__Selected text__
↓↓↓

Why anyone giveS Bill Kristol any time is beyond me. He is a fraud. I saw him give a lecture years after the Iraq war started and he was still pumping its virtues. He is an educated version of Sahra Palin.
Pump pump pump a set of concepts to protect his cronies. That’s it! Why give him the credibility of superior perception? Anyone who blindly supported Palin and Bush (my God, what if those two bred?), is
akin to pond scum,
* Are our economic leaders flying blind? Yes, as illustrated by the weekly or daily new bailout plan.
* Were the economists overly enamored of complex economic models? Yes, as illustrated by Greenspan’s irrational exuberance about how derivatives diffused risk so magically, and by the fact that very few mainstream economists ridiculed Greenspan at the time.
* Were the economists overly confident in sophisticated financial instruments? See previous response.
* Is it as likely to find wisdom from Hayek or Schumpeter as in the latest academic paper? Much more likely. Hayek and Schumpeter understood economics as the study of human behavior. Modern academics can’t see the forest for the trees.
Kristol is bewildered by the economic crisis so he thinks others should be just as bewildered too. The crisis blindsided the Neocons who were very content indeed with the Bush status quo. They took US economic power for granted, and now that their happy world has disintegrated they really don’t have a clue. Hence the addlebrained commentary from Kristol whose knowledge of economics consists mainly of some famous names, little more.
The dangers in the securitization of mortgagees was not anticipated for three reasons:
1) Lack of data on the extent to which banks and Fannie and Freddie did not off-load the risks to others.
2) Lack of understanding of how the example of money “earned” by securitization of mortgages could be adopted to bets on other events.

↑↑↑

__Supplied information__

↓↓↓

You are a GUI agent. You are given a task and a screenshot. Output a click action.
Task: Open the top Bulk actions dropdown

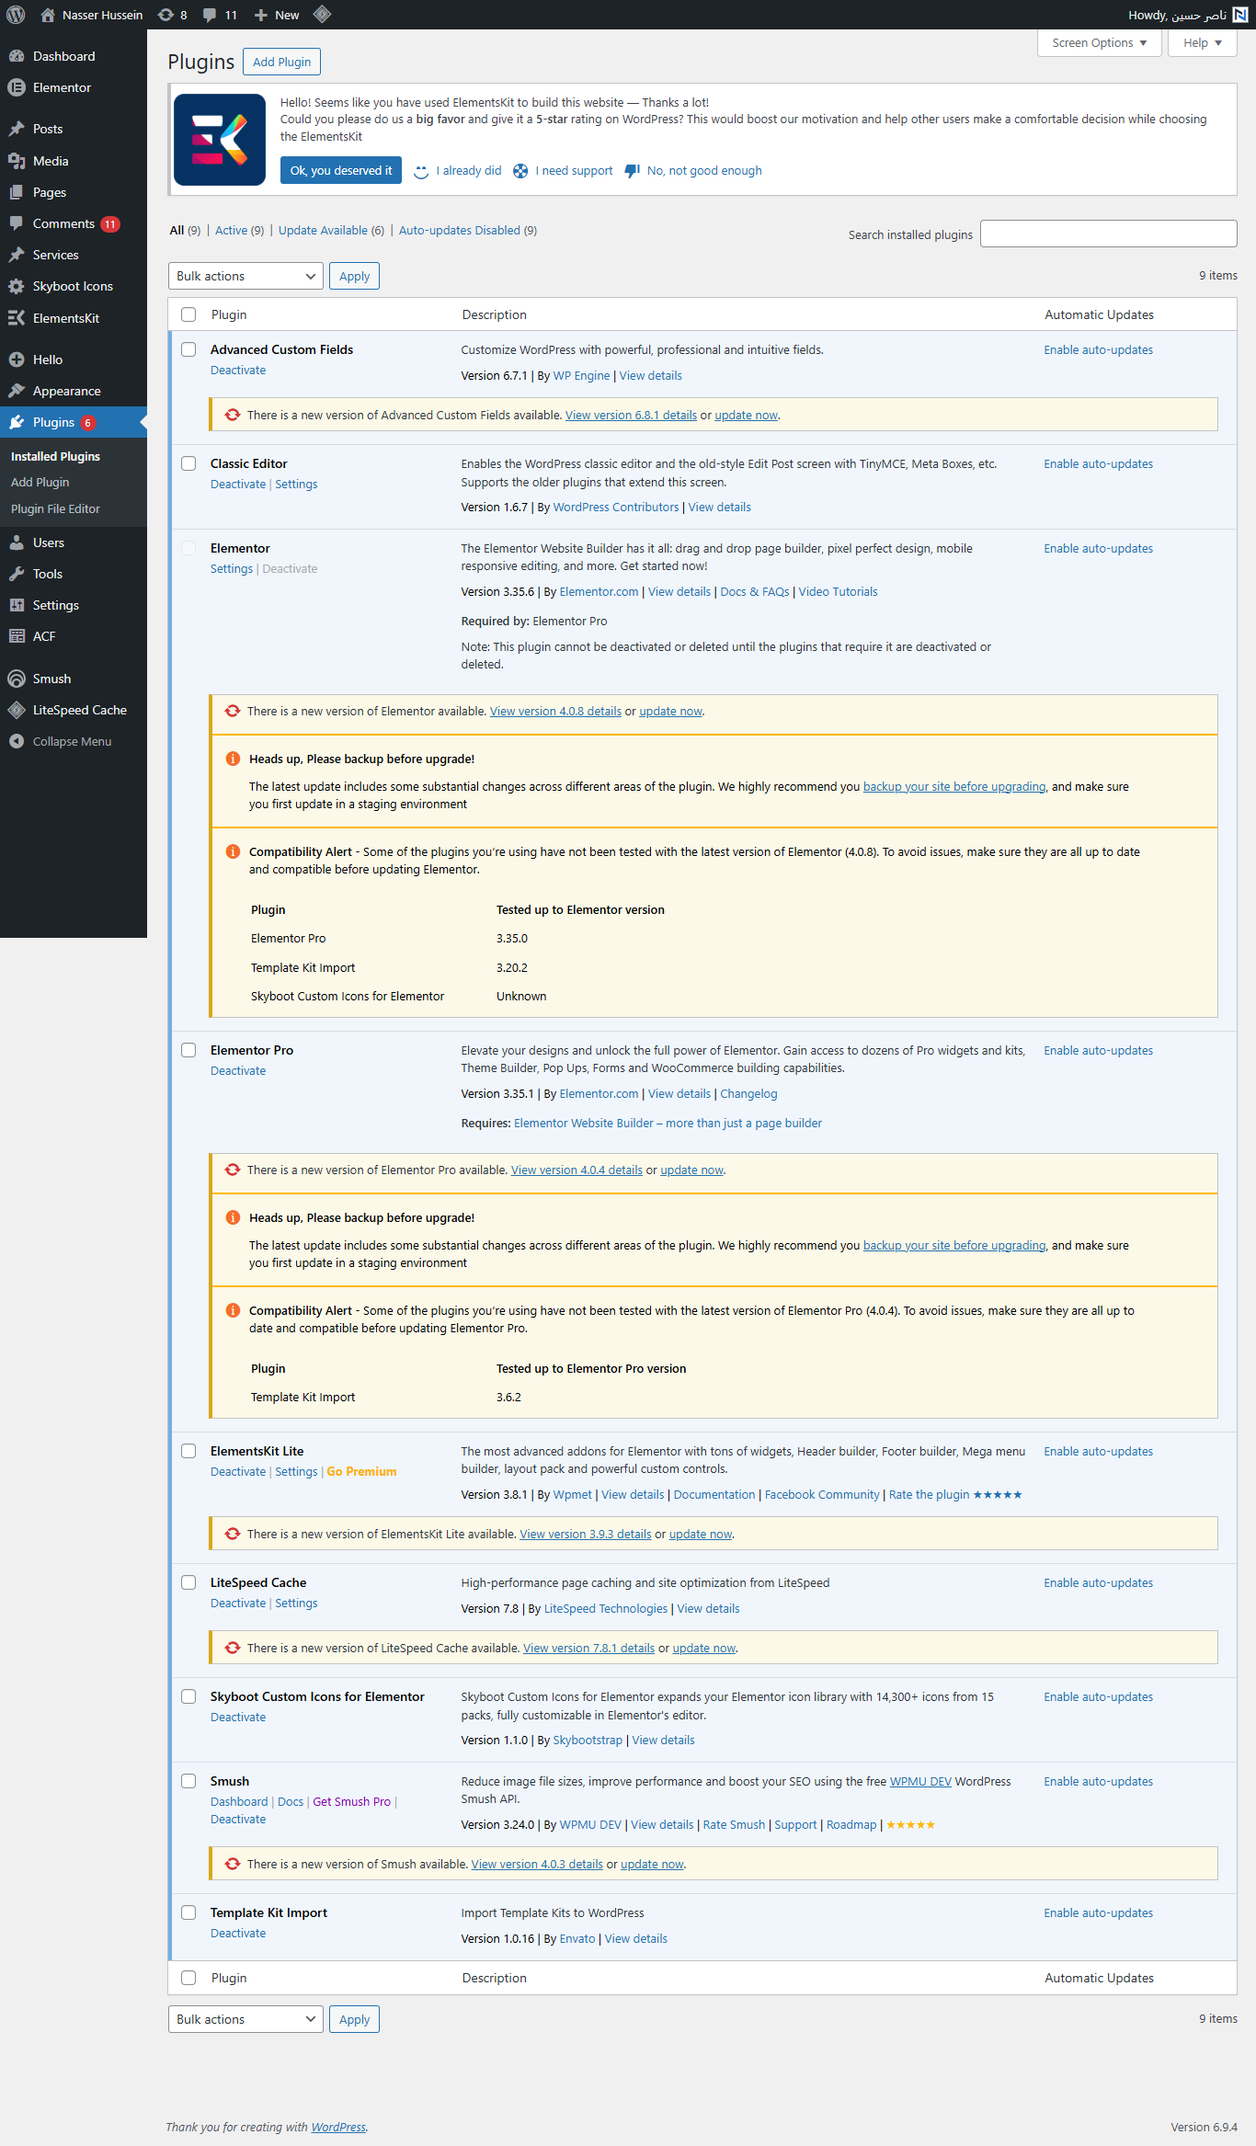(x=245, y=276)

↑↑↑

__Written task__
Reproduce the passage from the comments on Bill Kristol and the economic crisis above, starting at "Pump pump pump" and ending at "new bailout plan.".

__Expected answer__
Pump pump pump a set of concepts to protect his cronies. That’s it! Why give him the credibility of superior perception? Anyone who blindly supported Palin and Bush (my God, what if those two bred?), is
akin to pond scum,
* Are our economic leaders flying blind? Yes, as illustrated by the weekly or daily new bailout plan.